The Library shared the innovative work of its Of the People (OTP) program at the 22nd Annual Martha’s Vineyard African American Film Festival last month. The Library sponsored the film festival for the second year in a row (supported by the OTP grant from the Mellon Foundation), hosting presentations and highlighting Library resources at the festival’s Vineyard Lounge, an area of the festival that was free and open to the public.
The first event featured a conversation between Dr. Kimber Thomas, Connecting Communities Digital Initiative (CCDI) senior innovation specialist, and CCDI’s 2024 Artists/Scholars in Residence, Maya Freelon and Dr. Allie Martin.

Maya Freelon is an award-winning visual artist known for her unique tissue paper art, which allows her to visualize the transience and vulnerability of emotions. Her project, Whippersnappers: Recapturing, Reviewing, and Reimagining the Lives of Enslaved Children in the United States, uses archival photographs from the Library’s digital collections to create new artwork celebrating Black children in America.
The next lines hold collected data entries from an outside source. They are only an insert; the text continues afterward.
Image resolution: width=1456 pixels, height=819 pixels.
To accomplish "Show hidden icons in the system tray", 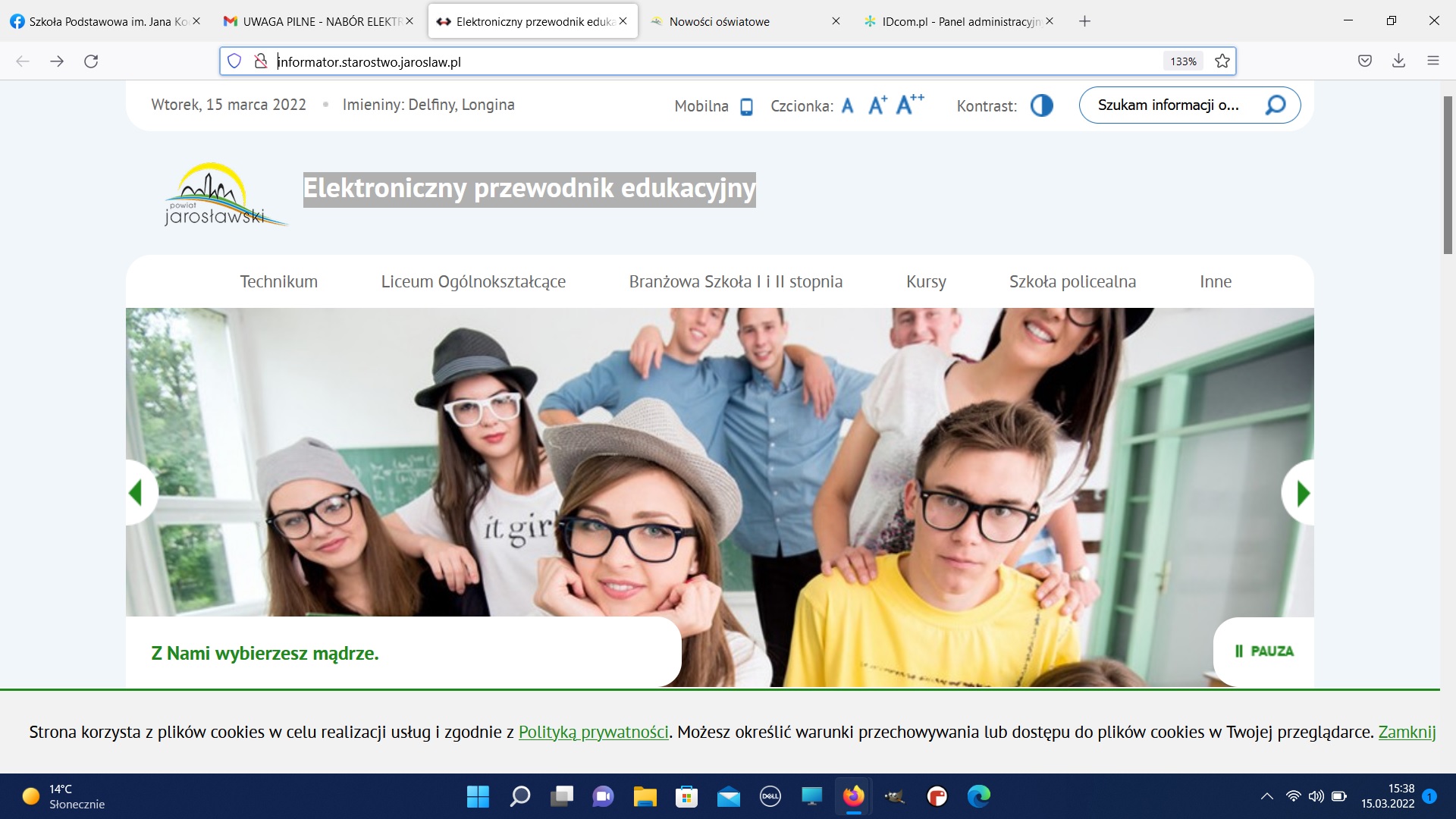I will tap(1266, 796).
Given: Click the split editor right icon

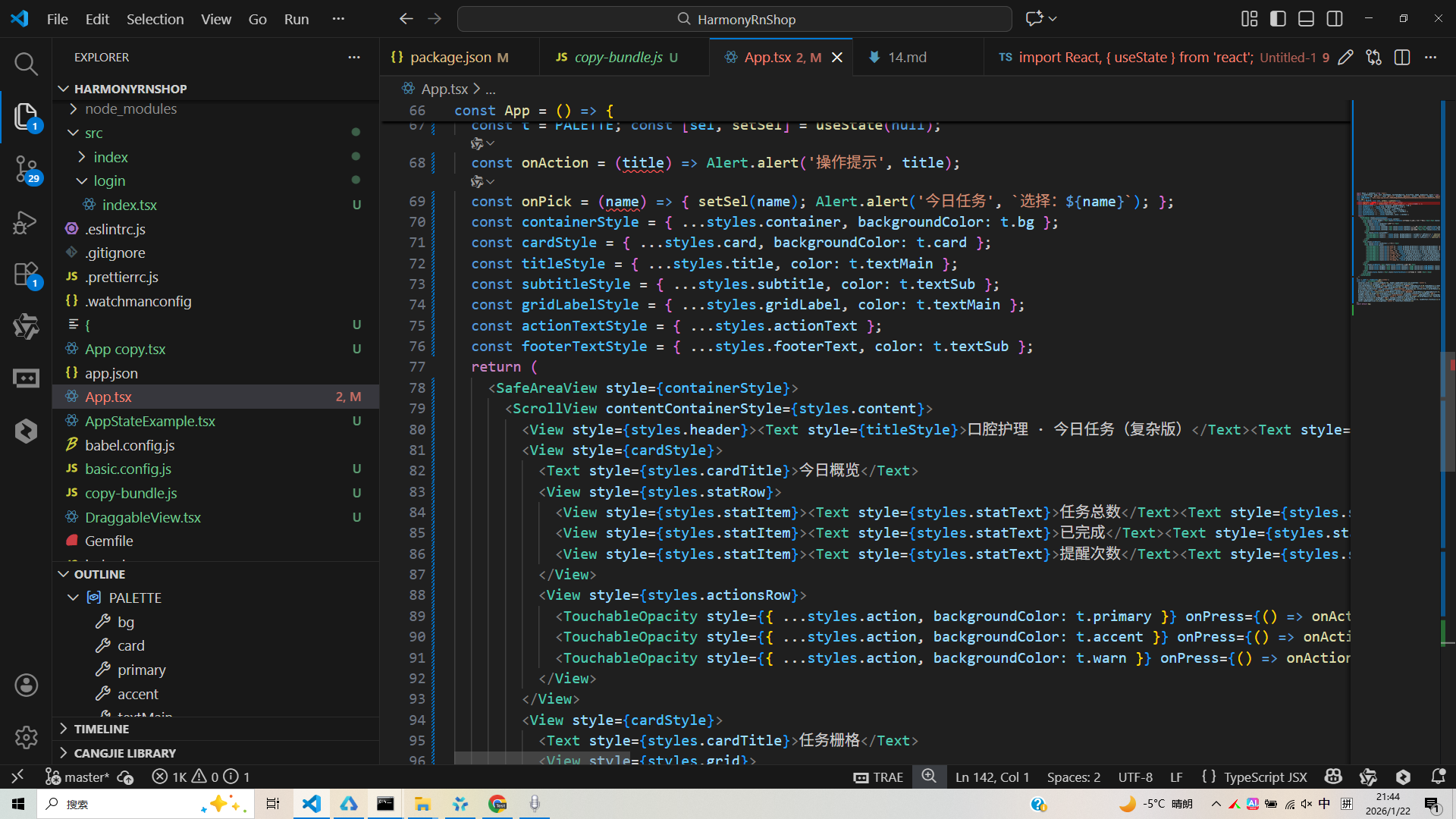Looking at the screenshot, I should point(1402,58).
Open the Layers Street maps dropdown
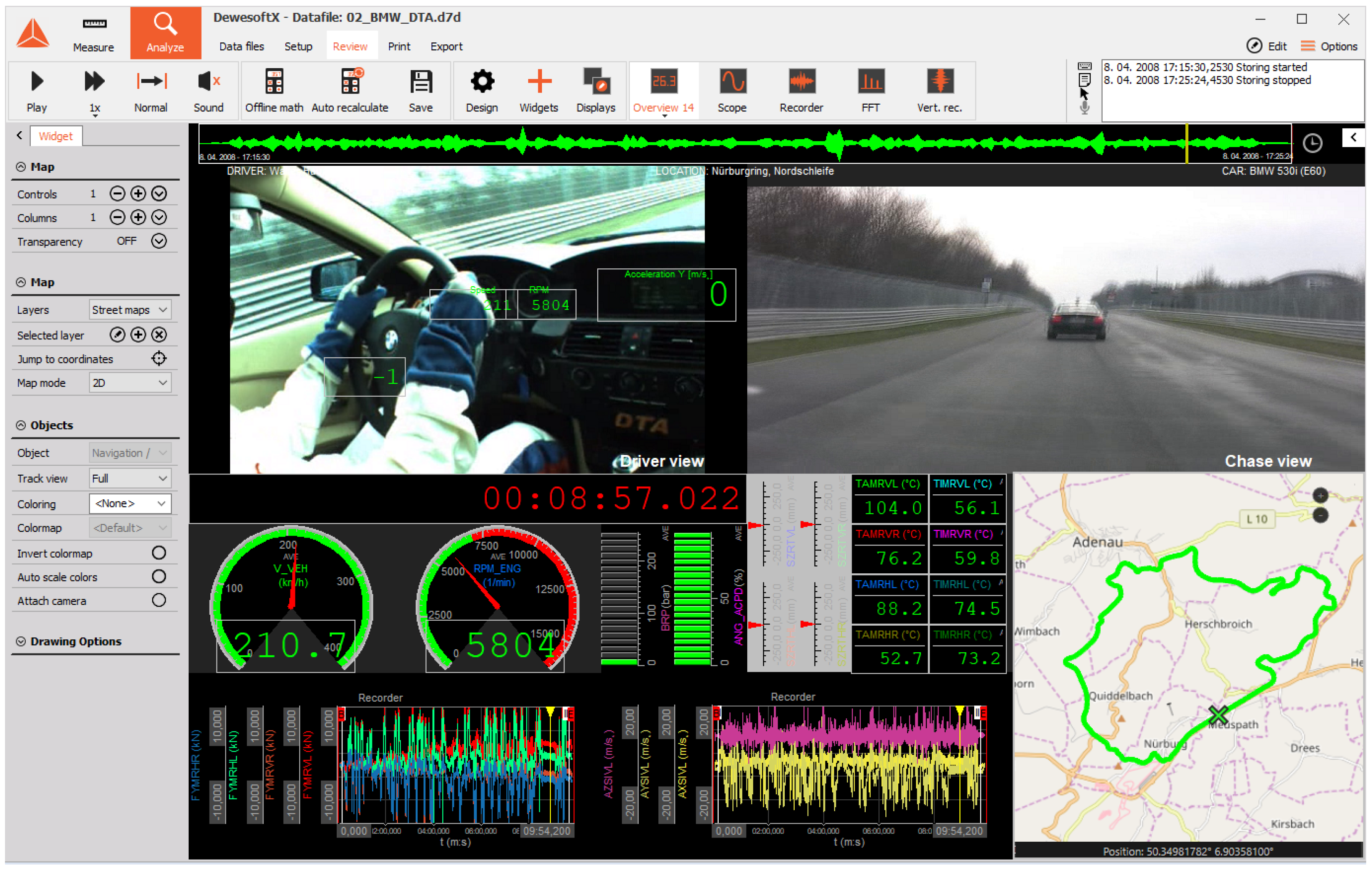This screenshot has width=1372, height=872. tap(130, 310)
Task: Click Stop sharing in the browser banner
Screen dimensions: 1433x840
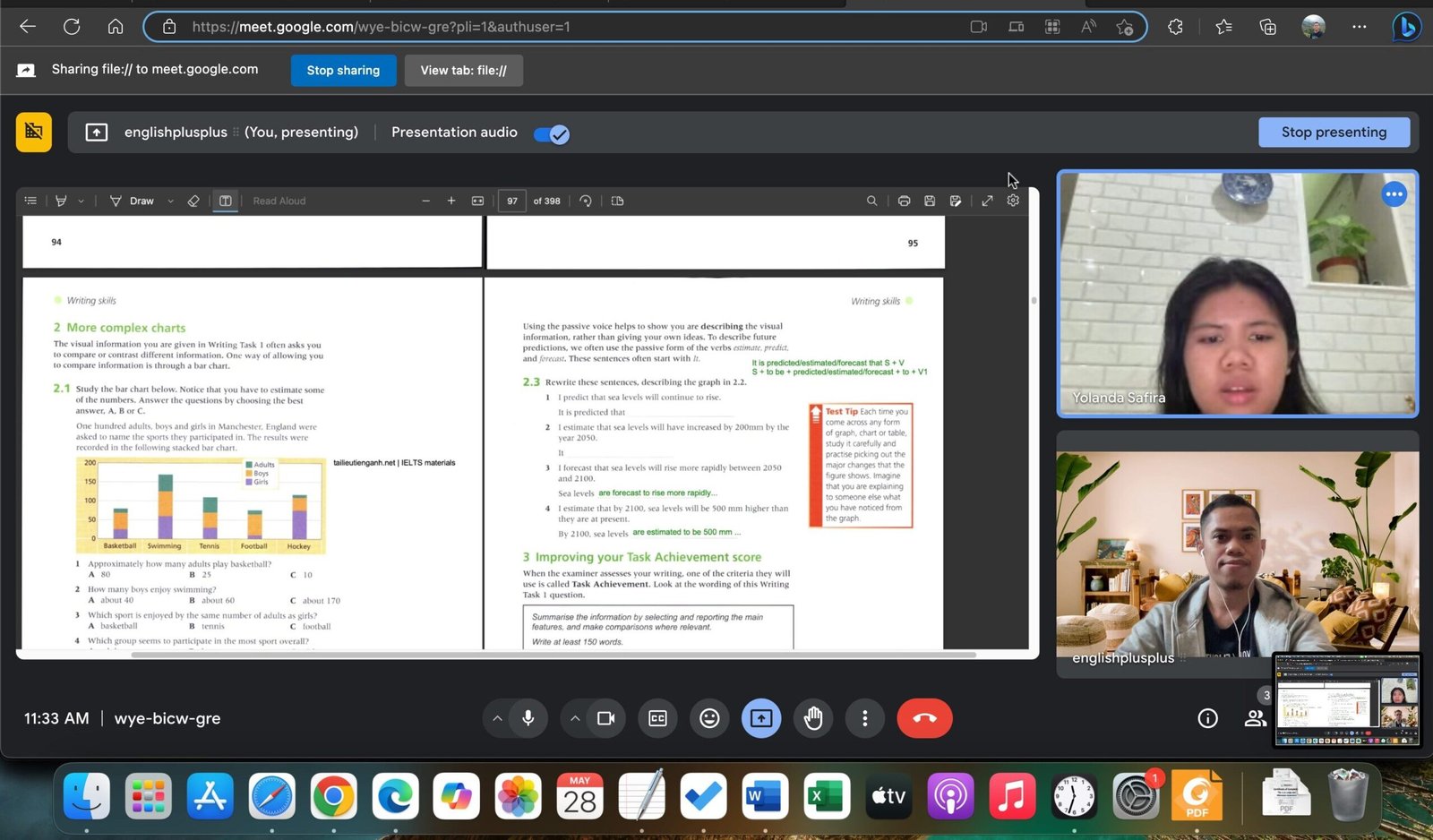Action: [x=343, y=70]
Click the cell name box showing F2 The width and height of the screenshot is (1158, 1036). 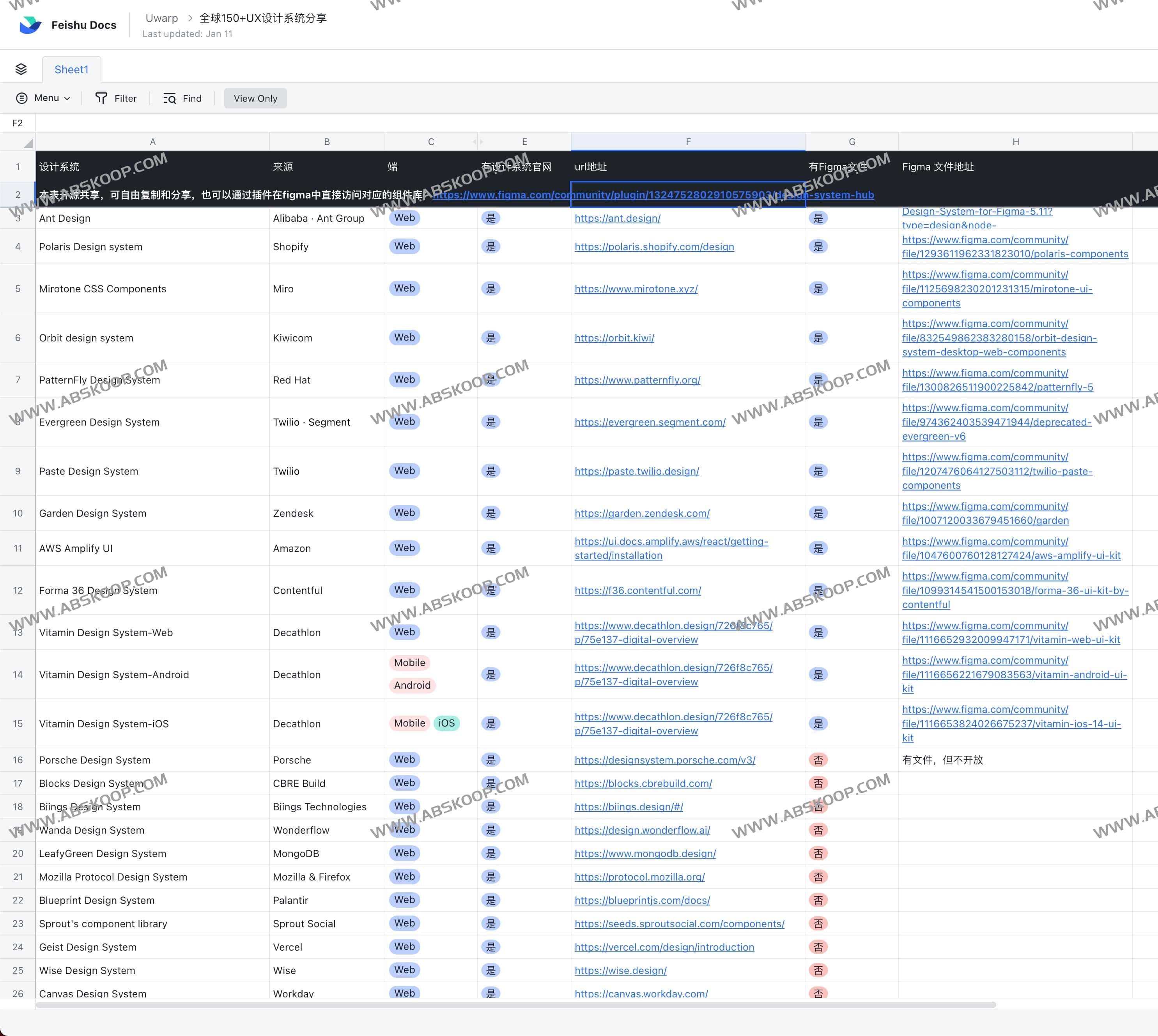coord(17,122)

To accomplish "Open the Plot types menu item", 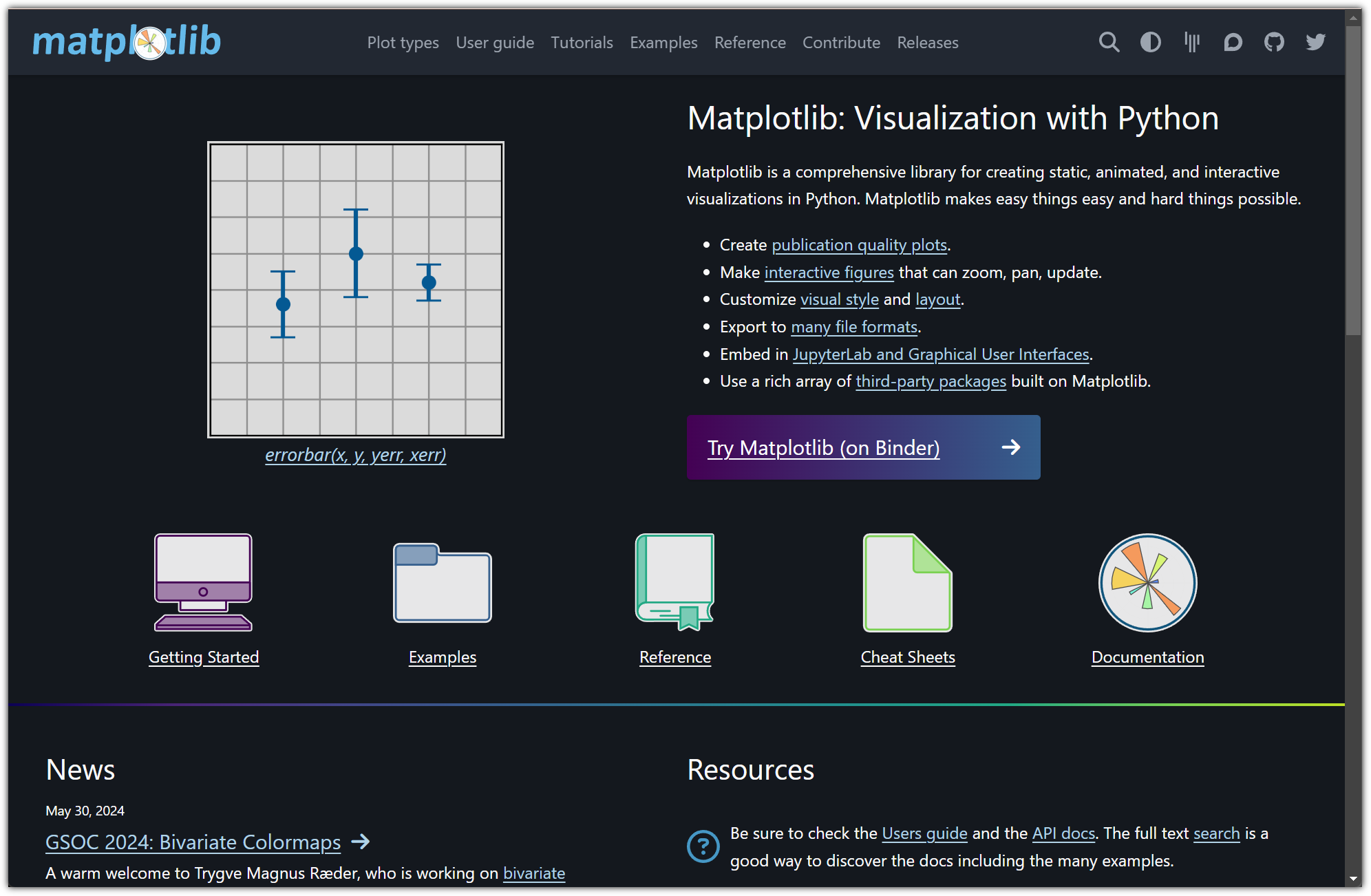I will [x=403, y=43].
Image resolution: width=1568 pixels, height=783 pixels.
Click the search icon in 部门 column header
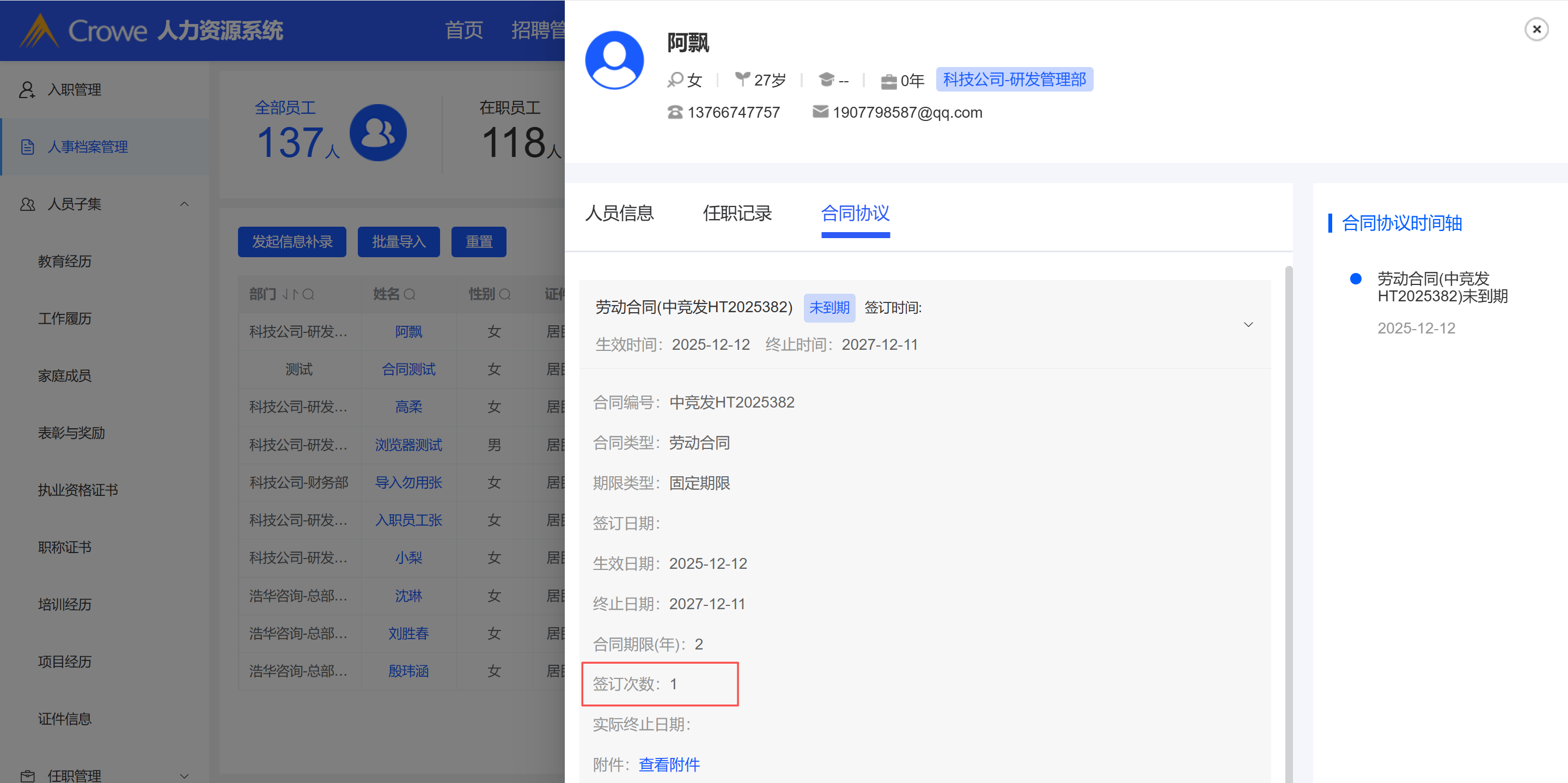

“I want you to see that face, I want you to see those eyes, that innocence, that beauty.” – Maya Freelon, 2024 CCDI Artist/Scholar in Residence
For her project, Maya said that she chose images that represented “innocence, beauty, light and love amidst a terrible situation.” She didn’t want to focus on the atrocities that these children experienced, but instead wanted to focus on the innocence of these unnamed children.